UMarch Home
Hill Auditorium

 

Vocabulary Architectural Resources Bibliography Project Team Search Site Map
 

Intro | Page 1 | 2 | 3 | 4 | 5 | 6 |


[ Credit ]

Illustration 1. Hill Auditorium Exterior

Front façade Composition:
Neo-Classical Revival Features

Hill Auditorium is, arguably, Albert Kahn's most technically innovative and stylistically successful building on the University of Michigan campus. (See Illustration 1) Its form consists of a broad, rectangular block composed of dark brick laid in English bond. (As architectural historian, Grant Hildebrand, has suggested, the choice of this color brick may have been influenced by buildings Kahn saw during his 1912 travels in northern Italy near Bologna.) [1] The grand, main entrance composed of four colossal limestone columns set in antis and a broad limestone trim band, contrasts boldly with the wall fabric's dark brick. (This entrance, set within the contours of the building's rectangular form, had a bold, minimal quality unusual for most monumental buildings of the era, which often displayed traditional, projecting Classical porticos and pedimented roofs, as at Smith College's Green Hall Auditorium, [Northampton, MA, ca. 1912].) (See Illustration 2.)

[ Credit ]

Illustration 2.
Smith College's Green Hall Auditorium

The solidity and massiveness of the brick block and its limestone entrance is counterpointed by the delicate brick tracery edging the main entry. This touch of polychromy, reflective of mid-nineteenth century ideals of John Ruskin, is the building's most memorable detail. It is present in a number of other buildings by Kahn at the UM campus, usually trimming cornice lines. [2]

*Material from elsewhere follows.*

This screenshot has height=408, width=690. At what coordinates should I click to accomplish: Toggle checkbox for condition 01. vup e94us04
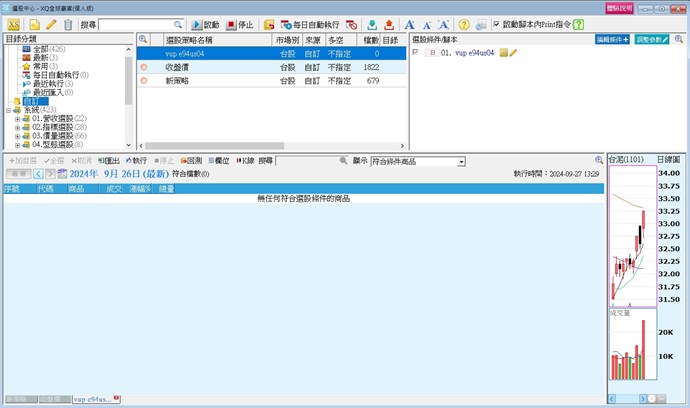click(x=416, y=52)
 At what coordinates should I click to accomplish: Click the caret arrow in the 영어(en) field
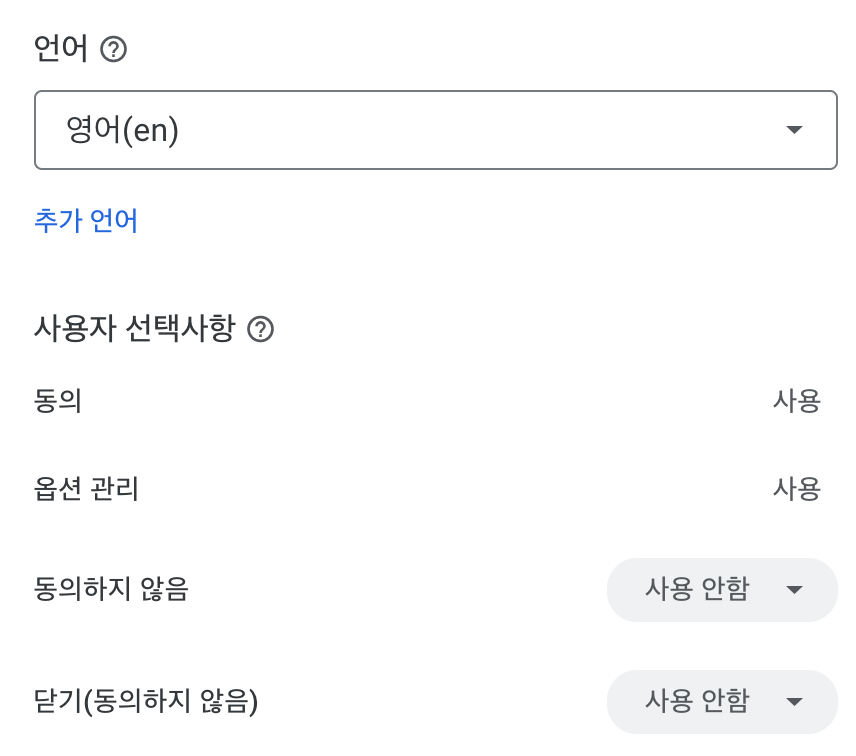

In elevation, the main block has been segmented into clear sections, according with the classical paradigm of base, shaft, and cornice. A limestone plinth serves as a solid visual foundation. An intermediary (shaft) section exists between a limestone belt course and a terra cotta band just above the column capitals. A classically-inspired cornice tops the building, its prominence enriched by limestone detailing and molded, terra cotta antefixae. This main block has two rectangular wings appended symmetrically on each side, each housing an entryway. Originally, two steel and glass marquees projected out from the building, but these have been removed. Another appendage, housing the stage, projects to the rear. Heavy clay tiles, perhaps another touch that Kahn observed in Italy, cover the building's hipped roof.


Notes:
  1. Grant Hildebrand, Designing for Industry: The Architecture of Albert Kahn, (Cambridge, MA: MIT Press, 1974), p. 90.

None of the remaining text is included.